- Document source
En même temps que la « mort de Dieu », nous observons dans la conscience des masses la fin de l’anthropocentrisme. Si la place de Dieu au centre du monde, dans les idéologies des temps modernes a été occupée par l’homme, avec sa foi optimiste dans la science et le progrès, l’expérience tragique du XXe siècle, avec ses innombrables victimes humaines, a causé la fin de cette croyance optimiste. Comme l’écrivait Dietrich Bonhoeffer, « l’absolutisation de l’idéal de liberté mène l’homme à l’autodestruction. Le nihilisme est au bout du chemin sur lequel nous marchons depuis la révolution française[2]. » En même temps que les idéologies totalitaires, dont le communisme a été la dernière, l’homme moderne rejette toute tentative d’expliquer le monde, il nie la possibilité même de la vérité. Ainsi, l’homme postmoderne est-il un homme déçu. Il a renoncé à toute grande idée au nom de laquelle il aurait pu donner sa vie. Et sa vie a perdu tout sens. L’univers de l’homme contemporain, gravite autour de la liberté individuelle et des intérêts personnels, son but principal étant de consommer. Le principe du plaisir, dont s’inspire l’homme postmoderne est venu remplacer les impératifs religieux et moraux.

Le nihilisme contemporain comme négation d’un Dieu qui limiterait la liberté humaine, et comme négation de l’homme qui a renié Dieu au nom du progrès, ne propose aucune alternative, il se présente comme un vide. Ce vide peut et doit être trouver un contenu positif, correspondant à la nouvelle époque. Notre temps, suivant un sociologue contemporain, « rend possible le retour à grande échelle des valeurs religieuses. Le vide sans Dieu peut se transformer en vide pour Dieu[3] ».

  1. L’alternative chrétienne

Comme l’a démontré l’expérience de la Russie et d’autres pays d’Europe orientale longtemps soumis à une idéologie totalitaire, le christianisme peut proposer à l’homme moderne, sans illusion sur quelque système idéologique que ce soit, une réelle alternative. Il peut l’aider à trouver un sens nouveau et véritable à sa vie. Certains, déçus par les idéaux soviétiques, se sont simplement mis à suivre les normes de la société de consommation ; beaucoup d’autres sont venus à l’Église et ont trouvé dans l’Évangile cet idéal véritable qu’avaient remplacé des idéaux mensongers. L’expérience concrète de l’Église orthodoxe russe témoigne de ce que le christianisme peut répondre aux questions existentielles de l’homme, sans rejeter les acquis des temps modernes comme la liberté de la personne humaine et les droits de l’homme, mais en les ramenant à leurs racines chrétiennes et en leur communiquant par là-même une plus grande valeur.

Au contraire, il serait profondément erroné d’adapter les vérités chrétiennes aux représentations instables de l’époque moderne sous le prétexte fallacieux que cette adaptation servirait la mission chrétienne. Force est de constater avec regret que certaines confessions chrétiennes se sont engagées sur cette voie. En appliquant à leurs communautés des phénomènes typiques du postmodernisme et par nature totalement séculiers, ils deviennent par là partie intégrante de la culture pluraliste postmoderne, incapables de proposer à l’homme contemporain une vraie alternative spirituelle.

- Données fournies
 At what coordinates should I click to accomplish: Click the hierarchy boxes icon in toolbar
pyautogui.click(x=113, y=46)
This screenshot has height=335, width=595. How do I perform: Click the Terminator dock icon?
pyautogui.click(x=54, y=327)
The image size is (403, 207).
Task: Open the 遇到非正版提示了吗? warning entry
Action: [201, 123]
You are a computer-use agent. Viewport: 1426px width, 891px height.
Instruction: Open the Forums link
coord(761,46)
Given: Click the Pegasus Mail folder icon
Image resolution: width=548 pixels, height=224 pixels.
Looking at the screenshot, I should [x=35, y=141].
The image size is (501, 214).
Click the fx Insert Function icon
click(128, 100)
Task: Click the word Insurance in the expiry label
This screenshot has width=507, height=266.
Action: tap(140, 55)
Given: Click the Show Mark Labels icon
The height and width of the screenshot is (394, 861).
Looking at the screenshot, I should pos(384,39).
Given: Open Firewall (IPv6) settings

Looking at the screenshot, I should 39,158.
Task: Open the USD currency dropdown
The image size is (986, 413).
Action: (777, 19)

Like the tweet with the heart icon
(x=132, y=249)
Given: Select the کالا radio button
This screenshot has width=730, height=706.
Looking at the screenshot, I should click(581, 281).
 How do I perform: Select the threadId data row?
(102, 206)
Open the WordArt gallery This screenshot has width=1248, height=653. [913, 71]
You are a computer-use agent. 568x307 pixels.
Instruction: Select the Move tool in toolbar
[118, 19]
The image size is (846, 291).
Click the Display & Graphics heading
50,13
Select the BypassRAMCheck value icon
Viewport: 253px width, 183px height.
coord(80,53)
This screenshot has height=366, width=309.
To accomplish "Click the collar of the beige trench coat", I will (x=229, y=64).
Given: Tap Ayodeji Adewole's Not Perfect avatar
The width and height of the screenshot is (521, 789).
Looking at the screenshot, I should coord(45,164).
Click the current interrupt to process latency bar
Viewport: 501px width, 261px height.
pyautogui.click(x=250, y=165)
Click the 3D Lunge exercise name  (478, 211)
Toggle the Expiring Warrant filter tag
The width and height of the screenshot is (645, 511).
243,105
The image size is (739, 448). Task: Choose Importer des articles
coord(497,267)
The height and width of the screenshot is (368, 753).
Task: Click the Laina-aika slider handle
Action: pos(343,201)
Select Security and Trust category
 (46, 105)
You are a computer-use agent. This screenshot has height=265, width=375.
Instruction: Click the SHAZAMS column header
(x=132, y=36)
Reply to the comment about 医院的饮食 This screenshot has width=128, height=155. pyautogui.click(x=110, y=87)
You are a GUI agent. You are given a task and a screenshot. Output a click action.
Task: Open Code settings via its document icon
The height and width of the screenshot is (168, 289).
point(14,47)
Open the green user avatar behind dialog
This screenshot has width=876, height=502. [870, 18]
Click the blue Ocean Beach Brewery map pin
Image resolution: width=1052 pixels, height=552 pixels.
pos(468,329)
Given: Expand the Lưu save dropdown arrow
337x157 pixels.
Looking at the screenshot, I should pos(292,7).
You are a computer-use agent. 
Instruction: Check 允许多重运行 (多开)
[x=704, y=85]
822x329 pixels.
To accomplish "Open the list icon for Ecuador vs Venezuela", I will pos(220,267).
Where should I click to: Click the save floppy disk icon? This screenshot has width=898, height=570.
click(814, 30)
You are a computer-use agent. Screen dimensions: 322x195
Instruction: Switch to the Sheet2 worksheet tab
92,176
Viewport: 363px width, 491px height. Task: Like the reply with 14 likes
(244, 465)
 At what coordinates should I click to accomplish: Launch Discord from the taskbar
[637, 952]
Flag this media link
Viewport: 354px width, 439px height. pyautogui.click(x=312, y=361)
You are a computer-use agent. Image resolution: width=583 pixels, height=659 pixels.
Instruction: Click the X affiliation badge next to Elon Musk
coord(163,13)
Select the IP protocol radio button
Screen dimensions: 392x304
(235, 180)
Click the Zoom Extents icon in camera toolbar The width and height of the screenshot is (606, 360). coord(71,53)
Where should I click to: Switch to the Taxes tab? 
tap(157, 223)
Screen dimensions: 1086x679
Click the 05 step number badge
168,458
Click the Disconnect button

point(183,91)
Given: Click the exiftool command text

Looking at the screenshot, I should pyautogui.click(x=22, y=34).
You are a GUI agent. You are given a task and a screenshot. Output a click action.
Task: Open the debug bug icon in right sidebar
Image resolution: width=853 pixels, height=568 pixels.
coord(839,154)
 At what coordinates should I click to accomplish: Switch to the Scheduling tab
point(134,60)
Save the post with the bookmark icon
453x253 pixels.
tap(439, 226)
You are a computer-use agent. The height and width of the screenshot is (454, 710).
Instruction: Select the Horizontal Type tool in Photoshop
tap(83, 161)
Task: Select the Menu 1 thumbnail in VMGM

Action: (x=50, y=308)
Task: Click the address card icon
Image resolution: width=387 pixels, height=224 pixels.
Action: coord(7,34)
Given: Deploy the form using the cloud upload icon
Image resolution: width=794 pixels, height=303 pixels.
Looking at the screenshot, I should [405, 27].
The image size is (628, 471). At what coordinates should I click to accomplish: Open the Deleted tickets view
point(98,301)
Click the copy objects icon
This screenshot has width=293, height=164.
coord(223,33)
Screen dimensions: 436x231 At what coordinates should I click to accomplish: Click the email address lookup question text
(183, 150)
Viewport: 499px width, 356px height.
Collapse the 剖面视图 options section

- Tâches à réaliser
1. Recopiez le passage du document source qui va de « Au contraire, il » à « vraie alternative spirituelle. ».
2. Pour chacune des affirmations suivantes, dites si elle concorde avec le document source. Répondez par oui ou non et citez les mots du texte qui tranchent. (a) Le communisme a été la dernière des idéologies totalitaires. (b) Le but principal de l’homme contemporain est de donner sa vie pour une grande idée. (c) Il est souhaitable d’adapter les vérités chrétiennes aux représentations de l’époque moderne.

- Corrigés proposés
1.
Au contraire, il serait profondément erroné d’adapter les vérités chrétiennes aux représentations instables de l’époque moderne sous le prétexte fallacieux que cette adaptation servirait la mission chrétienne. Force est de constater avec regret que certaines confessions chrétiennes se sont engagées sur cette voie. En appliquant à leurs communautés des phénomènes typiques du postmodernisme et par nature totalement séculiers, ils deviennent par là partie intégrante de la culture pluraliste postmoderne, incapables de proposer à l’homme contemporain une vraie alternative spirituelle.

2.
(a) Oui : « dont le communisme a été la dernière ».
(b) Non : « son but principal étant de consommer ».
(c) Non : « il serait profondément erroné d’adapter les vérités chrétiennes aux représentations instables de l’époque moderne ».